Section 1201 of the Taxpayer First Act, the bill that Trump signed yesterday, codifies the shift in IRS policy, saying, "Property may only be seized by the Internal Revenue Service" in structuring cases "if the property to be seized was derived from an illegal source or the funds were structured for the purpose of concealing the violation of a criminal law or regulation other than" structuring. The law also requires that the IRS notify the owner within 30 days of a seizure and mandates a hearing to consider whether there was probable cause for the seizure within 30 days of the owner's request.
"Previously," the Institute for Justice notes, "property owners targeted for structuring had to wait months or even years to present their case to a judge." Sowers and Hirsch, both I.J. clients, "ultimately recovered their wrongfully taken money, but only after years of legal proceedings and high-profile media coverage."

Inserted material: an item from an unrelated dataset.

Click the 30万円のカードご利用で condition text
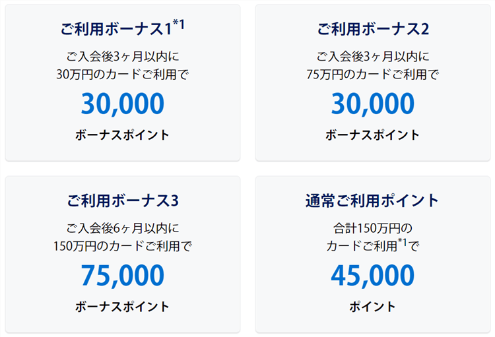The image size is (495, 337). (123, 75)

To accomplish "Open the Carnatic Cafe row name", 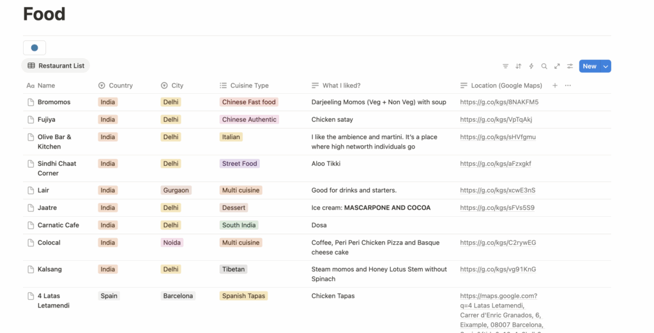I will coord(58,225).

I.J. senior attorney Darpana Sheth, who heads the organization's National Initiative to End Forfeiture Abuse, welcomed the demise of this particularly egregious kind of legalized theft. "Innocent entrepreneurs will no longer have to fear forfeiting their cash to the IRS, simply over how they handled their money," Sheth said in a press release. "Seizing for structuring was one of the most abusive forms of civil forfeiture, and we're glad to see it go."
The restrictions in the new law do not apply to the Justice Department. I.J. says a campaign it organized resulted in "464 petitions from owners seeking to recover their money that had been seized for structuring." Of the 208 petitions relating to forfeitures pursued by the IRS, the agency granted "roughly 84 percent and returned over $9.9 million to property owners." Of the 256 petitions related to cases involving the DOJ, the IRS recommended that the department grant 194. But as of last summer, the DOJ had accepted just 41 petitions, or 21 percent, "and refused to return more than $22.2 million."